Hislop, now ESPN commentator, takes a look at Jordan Pickford, the current goalkeeper of choice for Everton and England. Pickford has been scrutinized for perceived technical flaws in his game as well as a tendency to be reckless in recent years. “Everyone comes into the spotlight every now and then,” said Hislop.

The difference is that when Pickford makes a mistake, “no one uses his performances to proclaim that white players are not good goalkeepers,” said Hislop. If Pickford is wrong, only his own reputation will suffer.

Black goalkeepers, according to Hislop, don’t have the same privilege. Throughout his career, it has felt to him that every single mistake is taken as conclusive evidence that all “black goalkeepers make mistakes”. And that wasn’t just about him: he believed when David James, a goalkeeper for Liverpool, Manchester City and England, made mistakes, those mistakes were cited as evidence of the stereotype.

He sees a parallel to black representation in other areas of sport. Hislop quotes Les Ferdinand, the Queens Park Rangers football director who is currently playing in England’s second-rate championship. Once he was appointed, Hislop said, Ferdinand knew that more than just his reputation depends on his performance.
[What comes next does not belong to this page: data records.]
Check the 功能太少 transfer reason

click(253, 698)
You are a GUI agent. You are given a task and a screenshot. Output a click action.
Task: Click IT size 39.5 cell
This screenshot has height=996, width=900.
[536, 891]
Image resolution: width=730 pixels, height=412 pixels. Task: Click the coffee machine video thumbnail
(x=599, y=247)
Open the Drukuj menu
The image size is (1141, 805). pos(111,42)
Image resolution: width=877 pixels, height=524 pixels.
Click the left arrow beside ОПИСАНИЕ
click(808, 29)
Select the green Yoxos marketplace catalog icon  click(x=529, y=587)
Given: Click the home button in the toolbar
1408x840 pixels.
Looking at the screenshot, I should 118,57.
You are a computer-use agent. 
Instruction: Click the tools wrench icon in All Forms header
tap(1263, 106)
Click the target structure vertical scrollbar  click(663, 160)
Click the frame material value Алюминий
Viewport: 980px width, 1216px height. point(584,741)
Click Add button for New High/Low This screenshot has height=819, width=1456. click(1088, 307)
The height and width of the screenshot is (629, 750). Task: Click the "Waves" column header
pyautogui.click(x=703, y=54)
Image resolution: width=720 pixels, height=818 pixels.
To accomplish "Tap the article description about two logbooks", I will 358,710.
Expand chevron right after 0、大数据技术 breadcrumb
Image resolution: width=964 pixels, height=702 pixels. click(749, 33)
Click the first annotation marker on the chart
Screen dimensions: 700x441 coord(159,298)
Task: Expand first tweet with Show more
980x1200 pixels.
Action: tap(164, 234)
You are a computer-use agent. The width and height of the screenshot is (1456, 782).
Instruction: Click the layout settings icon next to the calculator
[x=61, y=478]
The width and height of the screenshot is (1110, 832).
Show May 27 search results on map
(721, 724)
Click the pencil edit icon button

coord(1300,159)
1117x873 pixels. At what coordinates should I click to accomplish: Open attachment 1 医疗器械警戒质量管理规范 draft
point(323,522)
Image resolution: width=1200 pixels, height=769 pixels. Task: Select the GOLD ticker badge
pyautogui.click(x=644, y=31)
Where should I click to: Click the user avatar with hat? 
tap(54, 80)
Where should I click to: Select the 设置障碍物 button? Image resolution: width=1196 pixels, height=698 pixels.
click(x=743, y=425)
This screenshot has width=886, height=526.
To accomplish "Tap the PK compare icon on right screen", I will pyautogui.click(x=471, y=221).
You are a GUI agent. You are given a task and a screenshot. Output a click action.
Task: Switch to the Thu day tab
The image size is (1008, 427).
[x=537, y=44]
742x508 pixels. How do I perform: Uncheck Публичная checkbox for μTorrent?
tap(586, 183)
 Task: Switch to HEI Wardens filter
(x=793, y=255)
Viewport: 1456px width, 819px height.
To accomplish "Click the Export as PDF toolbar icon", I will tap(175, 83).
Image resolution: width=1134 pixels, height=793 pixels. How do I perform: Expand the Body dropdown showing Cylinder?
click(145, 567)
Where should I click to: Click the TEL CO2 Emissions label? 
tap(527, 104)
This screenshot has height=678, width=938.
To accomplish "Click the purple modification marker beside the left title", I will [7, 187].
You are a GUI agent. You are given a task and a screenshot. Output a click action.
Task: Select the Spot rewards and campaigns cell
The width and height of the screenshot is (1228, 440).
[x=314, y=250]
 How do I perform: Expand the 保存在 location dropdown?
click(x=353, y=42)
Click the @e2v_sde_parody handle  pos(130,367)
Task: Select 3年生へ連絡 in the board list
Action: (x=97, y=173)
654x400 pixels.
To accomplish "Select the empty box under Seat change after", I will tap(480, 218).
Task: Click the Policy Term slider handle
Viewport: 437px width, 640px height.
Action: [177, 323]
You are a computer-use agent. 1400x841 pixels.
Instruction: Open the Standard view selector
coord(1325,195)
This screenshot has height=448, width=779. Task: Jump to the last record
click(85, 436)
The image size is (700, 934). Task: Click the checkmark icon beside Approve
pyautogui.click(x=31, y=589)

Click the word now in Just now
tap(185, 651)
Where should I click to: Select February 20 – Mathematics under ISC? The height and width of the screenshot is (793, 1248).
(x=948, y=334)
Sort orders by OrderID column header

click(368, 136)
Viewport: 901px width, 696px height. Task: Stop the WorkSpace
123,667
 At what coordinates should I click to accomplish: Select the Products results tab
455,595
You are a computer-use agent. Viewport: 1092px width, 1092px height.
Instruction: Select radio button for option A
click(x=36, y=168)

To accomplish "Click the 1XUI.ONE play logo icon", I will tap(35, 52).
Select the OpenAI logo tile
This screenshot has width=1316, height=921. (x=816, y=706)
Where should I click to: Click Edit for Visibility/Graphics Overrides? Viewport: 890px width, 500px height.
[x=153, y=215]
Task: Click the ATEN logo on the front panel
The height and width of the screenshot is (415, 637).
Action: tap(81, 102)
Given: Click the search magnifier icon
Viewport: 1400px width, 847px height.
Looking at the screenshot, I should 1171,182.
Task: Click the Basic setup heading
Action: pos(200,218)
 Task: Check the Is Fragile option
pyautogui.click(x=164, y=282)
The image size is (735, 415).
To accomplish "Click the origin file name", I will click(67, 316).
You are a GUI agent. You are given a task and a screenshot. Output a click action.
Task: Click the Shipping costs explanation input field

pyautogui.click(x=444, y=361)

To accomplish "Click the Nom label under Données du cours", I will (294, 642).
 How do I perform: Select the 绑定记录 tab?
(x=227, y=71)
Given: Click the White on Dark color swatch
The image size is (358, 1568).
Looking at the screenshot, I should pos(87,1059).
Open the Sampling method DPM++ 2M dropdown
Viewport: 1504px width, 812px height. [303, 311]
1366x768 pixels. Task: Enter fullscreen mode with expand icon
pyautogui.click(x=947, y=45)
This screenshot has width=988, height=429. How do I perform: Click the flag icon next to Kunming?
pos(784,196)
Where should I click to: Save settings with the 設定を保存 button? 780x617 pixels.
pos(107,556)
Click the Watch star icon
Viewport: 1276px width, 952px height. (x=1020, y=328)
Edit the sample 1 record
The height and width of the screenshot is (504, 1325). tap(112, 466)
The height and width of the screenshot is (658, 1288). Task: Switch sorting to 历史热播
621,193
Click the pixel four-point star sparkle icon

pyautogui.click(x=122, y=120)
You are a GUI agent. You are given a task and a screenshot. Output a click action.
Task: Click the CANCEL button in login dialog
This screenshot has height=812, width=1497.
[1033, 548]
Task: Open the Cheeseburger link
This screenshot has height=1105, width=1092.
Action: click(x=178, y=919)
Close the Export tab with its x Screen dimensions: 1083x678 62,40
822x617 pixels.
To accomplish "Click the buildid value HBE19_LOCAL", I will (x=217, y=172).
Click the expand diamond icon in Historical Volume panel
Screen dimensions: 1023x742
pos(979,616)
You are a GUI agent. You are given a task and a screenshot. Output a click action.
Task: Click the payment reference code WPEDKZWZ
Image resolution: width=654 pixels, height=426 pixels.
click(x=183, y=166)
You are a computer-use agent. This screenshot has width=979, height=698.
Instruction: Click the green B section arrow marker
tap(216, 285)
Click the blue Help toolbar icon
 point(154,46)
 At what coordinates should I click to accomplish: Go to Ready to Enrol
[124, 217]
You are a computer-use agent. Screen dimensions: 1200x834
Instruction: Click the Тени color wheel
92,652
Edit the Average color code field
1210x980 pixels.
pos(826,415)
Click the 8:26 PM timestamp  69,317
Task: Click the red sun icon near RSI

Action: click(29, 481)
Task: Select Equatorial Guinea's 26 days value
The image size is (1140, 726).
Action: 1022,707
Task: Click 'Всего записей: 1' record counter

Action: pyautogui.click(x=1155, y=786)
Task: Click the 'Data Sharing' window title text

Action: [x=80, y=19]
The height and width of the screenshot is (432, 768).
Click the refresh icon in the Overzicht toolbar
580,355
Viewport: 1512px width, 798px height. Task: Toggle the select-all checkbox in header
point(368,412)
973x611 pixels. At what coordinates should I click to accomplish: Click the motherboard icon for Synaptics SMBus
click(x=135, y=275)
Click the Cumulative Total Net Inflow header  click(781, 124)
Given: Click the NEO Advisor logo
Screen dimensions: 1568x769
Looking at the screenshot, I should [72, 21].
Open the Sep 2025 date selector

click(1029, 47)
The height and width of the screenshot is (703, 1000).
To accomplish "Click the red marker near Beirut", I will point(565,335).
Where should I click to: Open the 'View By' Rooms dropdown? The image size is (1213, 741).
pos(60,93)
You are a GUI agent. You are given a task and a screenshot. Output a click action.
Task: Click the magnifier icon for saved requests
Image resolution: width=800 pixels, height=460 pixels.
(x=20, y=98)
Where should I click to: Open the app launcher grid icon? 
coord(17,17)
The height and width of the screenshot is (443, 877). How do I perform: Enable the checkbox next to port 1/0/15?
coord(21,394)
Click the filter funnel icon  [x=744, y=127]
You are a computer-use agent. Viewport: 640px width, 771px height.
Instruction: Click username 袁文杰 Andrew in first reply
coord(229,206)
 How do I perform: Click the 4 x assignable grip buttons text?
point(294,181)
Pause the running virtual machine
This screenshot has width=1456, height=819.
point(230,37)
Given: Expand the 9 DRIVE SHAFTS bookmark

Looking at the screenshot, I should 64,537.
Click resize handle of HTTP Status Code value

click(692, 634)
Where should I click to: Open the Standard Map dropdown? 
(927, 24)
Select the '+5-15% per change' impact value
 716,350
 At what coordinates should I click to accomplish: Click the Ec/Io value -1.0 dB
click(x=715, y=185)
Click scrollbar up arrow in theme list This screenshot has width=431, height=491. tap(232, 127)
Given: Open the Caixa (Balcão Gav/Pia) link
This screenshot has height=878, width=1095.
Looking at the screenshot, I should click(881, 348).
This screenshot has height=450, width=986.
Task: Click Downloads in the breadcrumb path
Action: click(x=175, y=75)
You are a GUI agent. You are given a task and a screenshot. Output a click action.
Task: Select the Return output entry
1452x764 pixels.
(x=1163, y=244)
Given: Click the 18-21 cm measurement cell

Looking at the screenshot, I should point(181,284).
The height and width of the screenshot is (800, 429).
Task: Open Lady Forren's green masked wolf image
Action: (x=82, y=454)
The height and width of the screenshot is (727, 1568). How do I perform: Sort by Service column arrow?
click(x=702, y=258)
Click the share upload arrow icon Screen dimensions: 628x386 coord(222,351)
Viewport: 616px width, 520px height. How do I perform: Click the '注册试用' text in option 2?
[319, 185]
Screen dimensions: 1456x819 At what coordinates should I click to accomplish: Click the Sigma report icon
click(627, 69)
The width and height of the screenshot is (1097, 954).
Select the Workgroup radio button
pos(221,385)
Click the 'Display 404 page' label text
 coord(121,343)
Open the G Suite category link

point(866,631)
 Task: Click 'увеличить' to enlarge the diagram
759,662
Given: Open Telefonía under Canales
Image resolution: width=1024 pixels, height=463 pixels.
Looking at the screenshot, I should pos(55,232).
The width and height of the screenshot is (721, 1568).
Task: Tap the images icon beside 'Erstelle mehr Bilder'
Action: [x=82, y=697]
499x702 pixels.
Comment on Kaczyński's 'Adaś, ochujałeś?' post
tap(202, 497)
“If 80 percent of the white male football directors in the league are bad mistakes, it won’t stop anyone from appointing the next white man,” said Hislop. “But Les had to be excellent so that other black players could get a shot.”

The same applies to goalkeepers in Hislop’s eyes and creates a self-fulfilling cycle. Carlos Kameni, a former Cameroonian international who had spent most of his career with Espanyol in Spain, said he was confident that the lack of black goalkeepers was not a “form of racism”.

If a goalkeeper is good enough, Kameni said he will be signed by one of Europe’s biggest clubs and he uses Mendy’s arrival at Chelsea as evidence. For Kameni, the problem is much easier. “There aren’t enough black goalkeepers who are good enough,” he said over a series of WhatsApp messages.

However, these two things are not unrelated. The problem, Hislop said, is not only that coaches give aspiring black goalkeepers fewer opportunities to show off their talents, but that black players have fewer role models to prove they can be successful. “They have no example to follow,” he said.

At least he’s hopeful. He sees a number of promising black goalkeepers in the U.S., a country and football culture where Howard, Bill Hamid, Sean Johnson, and now Steffen have effectively broken the stereotype and where Philadelphia’s Andre Blake – a Jamaican international – has just been named The Goalkeeper Major League Soccer of the year.

Fittingly, Hislop cites Brazil as evidence that stereotypes can go away. For a long time – and despite convincing evidence to the contrary – it was considered gospel truth that Brazil did not produce highly skilled goalkeepers.

“Everyone in Trinidad and Tobago sees themselves as a Brazil fan,” said Hislop. “And they would always say that Brazil didn’t make goalkeepers. But now you have Alisson and Ederson who are two of the best in the world. Nobody will ever say that again. “

Prejudices, unspoken or unspoken, can be exposed. Vicious circles can be stopped in their tracks or even reversed. Mendy, Gomis, Onana and the rest can assist in this process. The shame, of course, is that they have to do this.